Since leaving things implicit is rarely helpful to comprehension, we could of course provide the composition operator explicitly. We could imagine having a form, say, subsequently
, such that
- (subsequently <combine> () <body>)
would simply expand to
- <body>
and
- (subsequently <combine> ((<name-1> <value-1>)
- (<name-2> <value-2>) ...)
- <body>)
would expand to
- (<combine> <value-1>
- (lambda (<name-1>)
- (subsequently <combine> ((<name-2> <value-2>) ...)
- <body>)))
It is easy to see that if (pass value function)
is defined simply as (function value)
, then (subsequently pass bindings body)
is equivalent to (let* bindings body)
.
Similarly, if ((say server) message react)
is defined as
- (request server message
- (lambda (response)
- (if (== response OK)
- (react response))))
then
- (subsequently (say server) ((_ messages) ...) action)
is equivalent to
- (talk server messages ... action)
(the purpose of the _
symbol is to indicate that the response values to the particular messages are ignored)
You may have noticed that the composition operators that we've used here, namely pass
and (say server)
are somewhat similar: they both take a value and a function that can take this value to produce some result, which in turn can be passed further.

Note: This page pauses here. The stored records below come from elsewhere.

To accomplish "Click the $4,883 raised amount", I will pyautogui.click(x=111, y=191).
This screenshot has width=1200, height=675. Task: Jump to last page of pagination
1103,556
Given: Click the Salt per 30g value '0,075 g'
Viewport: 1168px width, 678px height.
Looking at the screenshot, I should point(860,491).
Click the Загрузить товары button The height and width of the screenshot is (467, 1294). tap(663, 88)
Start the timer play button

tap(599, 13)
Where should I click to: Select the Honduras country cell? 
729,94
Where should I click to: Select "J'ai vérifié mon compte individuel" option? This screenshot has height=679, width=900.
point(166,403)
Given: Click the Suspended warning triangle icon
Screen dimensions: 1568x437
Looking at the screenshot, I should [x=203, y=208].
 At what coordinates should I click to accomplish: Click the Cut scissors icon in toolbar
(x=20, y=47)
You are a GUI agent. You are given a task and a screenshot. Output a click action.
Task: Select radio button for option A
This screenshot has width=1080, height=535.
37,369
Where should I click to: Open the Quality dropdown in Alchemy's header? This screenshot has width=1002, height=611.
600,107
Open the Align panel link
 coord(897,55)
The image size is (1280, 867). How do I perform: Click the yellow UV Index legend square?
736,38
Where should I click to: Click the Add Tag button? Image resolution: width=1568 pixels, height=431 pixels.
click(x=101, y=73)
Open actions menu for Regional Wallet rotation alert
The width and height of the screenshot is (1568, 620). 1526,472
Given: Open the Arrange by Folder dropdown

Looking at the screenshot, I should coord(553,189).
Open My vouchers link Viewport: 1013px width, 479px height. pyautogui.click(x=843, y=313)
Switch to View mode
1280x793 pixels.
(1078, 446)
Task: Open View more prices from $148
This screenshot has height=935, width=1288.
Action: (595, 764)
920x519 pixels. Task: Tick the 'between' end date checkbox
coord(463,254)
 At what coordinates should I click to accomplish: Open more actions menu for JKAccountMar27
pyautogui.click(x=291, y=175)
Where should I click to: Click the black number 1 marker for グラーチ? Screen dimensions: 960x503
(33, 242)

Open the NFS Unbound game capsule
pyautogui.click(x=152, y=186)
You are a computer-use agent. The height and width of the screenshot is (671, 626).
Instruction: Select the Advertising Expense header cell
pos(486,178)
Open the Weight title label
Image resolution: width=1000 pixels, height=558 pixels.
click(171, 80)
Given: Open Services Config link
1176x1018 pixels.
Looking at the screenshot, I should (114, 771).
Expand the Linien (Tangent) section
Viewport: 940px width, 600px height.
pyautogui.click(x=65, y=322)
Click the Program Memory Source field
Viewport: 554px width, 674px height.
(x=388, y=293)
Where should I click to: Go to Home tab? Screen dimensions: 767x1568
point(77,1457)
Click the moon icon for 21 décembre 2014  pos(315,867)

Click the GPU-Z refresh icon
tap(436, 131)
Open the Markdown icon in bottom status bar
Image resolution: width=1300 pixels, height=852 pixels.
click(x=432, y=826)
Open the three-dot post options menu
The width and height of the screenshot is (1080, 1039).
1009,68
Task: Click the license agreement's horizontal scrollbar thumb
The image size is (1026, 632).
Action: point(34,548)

For some reason that I find difficult to comprehend, the developers of Haskell decided that its sequencing operator should be parameterized not only with the composition operator (which is written as >>=
and pronounced "bind" in Haskell), but there should also be a "unit" operator that does nothing interesting — or to be more precise, it does nothing in some particular sense (it is called return
in Haskell, probably to confuse programmers with background in imperative programming).
Arguably, there are some "monadic laws" that ought to be satisfied by these operators. The first law states associativity (or rather "something resembling associativity") of the composition operator (which doesn't make too much sense in practice), and the second states that the unit operator is a neutral element of this composition.
These laws may remind you the definition of monoids. This should explain at least some bit of the popular phrase "monads are just monoids in the category of endofunctors, what's the problem?".
The problem is that neither the notion of category, nor the notion of an endofunctor gives any clues whatsoever with regard to sequencing. Moreover, the high priests of Haskell often claim that Haskell has "monadic IO", because it uses the sequencing mechanism I've described. However, as Conal Elliott noted, since the IO
type has no identity, the monadic laws for "the IO monad" cannot be meaningfully formulated, and therefore "the IO monad" is not a monad (at least not in the sense that the category theory has in mind — it may be a monad in the sense that it implements the Haskell's Monad interface, but this only proves that in programming, "monad" is nothing more than just an awkward name).
TL; DR they allow to replace nesting with sequencing in languages that have a poor support for macros but offer sufficiently elaborate type systems. And they probably allow some programmers to look smart. The name "monad" is terrible, because it focuses on some irrelevant (and unnecessary) details, giving no clue of the purpose whatsoever (truly, the name "sequencing" would be way better).